▶ [Aim of the exercise] Below are the records; tally the lines that include "will" and report only the total.

===== Exercise data =====

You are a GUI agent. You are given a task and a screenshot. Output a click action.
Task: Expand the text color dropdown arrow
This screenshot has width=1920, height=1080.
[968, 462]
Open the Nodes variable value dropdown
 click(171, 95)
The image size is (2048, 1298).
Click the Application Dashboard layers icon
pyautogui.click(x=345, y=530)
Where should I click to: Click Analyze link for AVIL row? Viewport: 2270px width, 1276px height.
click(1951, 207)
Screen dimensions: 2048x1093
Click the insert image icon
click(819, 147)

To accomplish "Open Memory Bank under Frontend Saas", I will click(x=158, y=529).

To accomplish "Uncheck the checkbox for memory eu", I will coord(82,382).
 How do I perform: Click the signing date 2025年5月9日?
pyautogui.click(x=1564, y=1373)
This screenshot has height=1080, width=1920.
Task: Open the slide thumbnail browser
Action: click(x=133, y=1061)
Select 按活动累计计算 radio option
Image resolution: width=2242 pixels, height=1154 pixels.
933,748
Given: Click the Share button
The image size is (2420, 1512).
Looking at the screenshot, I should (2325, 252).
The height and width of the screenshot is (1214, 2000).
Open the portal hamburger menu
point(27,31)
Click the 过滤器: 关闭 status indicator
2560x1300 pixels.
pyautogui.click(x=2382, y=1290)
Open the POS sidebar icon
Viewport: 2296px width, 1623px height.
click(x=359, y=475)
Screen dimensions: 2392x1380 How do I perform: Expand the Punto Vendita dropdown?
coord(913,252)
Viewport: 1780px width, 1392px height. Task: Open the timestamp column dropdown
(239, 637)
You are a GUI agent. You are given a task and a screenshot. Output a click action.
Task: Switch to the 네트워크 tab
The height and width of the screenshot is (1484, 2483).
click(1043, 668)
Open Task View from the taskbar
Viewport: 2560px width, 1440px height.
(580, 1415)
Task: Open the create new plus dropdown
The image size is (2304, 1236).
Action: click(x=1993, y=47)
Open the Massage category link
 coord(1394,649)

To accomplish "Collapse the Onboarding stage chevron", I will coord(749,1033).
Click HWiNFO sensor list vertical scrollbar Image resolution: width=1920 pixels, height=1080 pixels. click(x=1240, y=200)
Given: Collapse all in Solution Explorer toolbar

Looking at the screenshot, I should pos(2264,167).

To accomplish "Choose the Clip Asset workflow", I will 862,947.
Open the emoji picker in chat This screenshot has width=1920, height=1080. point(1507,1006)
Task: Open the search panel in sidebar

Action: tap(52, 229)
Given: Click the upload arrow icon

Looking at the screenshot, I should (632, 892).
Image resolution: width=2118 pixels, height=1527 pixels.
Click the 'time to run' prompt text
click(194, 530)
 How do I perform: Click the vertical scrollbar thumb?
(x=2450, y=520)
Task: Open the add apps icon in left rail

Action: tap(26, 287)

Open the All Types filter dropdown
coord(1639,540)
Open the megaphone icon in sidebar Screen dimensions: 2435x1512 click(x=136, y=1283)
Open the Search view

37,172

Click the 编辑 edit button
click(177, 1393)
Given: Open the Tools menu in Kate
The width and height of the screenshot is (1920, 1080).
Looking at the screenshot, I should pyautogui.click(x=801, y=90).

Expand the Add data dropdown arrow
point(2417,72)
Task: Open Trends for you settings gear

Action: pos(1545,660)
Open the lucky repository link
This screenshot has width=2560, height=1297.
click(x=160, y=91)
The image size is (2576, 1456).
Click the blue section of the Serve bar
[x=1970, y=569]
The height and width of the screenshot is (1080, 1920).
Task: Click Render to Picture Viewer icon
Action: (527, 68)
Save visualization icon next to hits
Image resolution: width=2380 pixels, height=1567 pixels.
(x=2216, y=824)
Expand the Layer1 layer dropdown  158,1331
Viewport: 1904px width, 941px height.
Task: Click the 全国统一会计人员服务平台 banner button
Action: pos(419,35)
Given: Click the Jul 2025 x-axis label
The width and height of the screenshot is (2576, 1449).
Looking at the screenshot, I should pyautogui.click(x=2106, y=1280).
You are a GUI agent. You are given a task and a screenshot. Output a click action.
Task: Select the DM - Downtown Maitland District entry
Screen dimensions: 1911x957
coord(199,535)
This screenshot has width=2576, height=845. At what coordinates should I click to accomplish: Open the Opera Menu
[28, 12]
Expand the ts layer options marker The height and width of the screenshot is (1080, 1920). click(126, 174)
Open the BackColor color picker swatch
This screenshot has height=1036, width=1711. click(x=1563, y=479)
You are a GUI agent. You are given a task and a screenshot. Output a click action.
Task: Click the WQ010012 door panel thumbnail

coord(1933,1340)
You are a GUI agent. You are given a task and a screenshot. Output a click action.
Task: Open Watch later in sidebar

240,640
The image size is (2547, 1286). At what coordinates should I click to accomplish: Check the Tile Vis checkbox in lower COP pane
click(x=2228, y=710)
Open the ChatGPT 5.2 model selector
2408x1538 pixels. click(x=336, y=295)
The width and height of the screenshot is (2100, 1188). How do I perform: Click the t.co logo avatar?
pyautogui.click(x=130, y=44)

=====

▶ [Solution for this exercise] 4